Raw records:
-- -- --
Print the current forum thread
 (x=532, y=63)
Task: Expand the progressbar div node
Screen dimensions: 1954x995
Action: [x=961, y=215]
-- -- --
| INSTRUCTIONS TO FOLLOW |
Copy out every line of the material above without changing anything.

| OUTPUT FOR THIS EXERCISE |
Print the current forum thread
 (x=532, y=63)
Task: Expand the progressbar div node
Screen dimensions: 1954x995
Action: [x=961, y=215]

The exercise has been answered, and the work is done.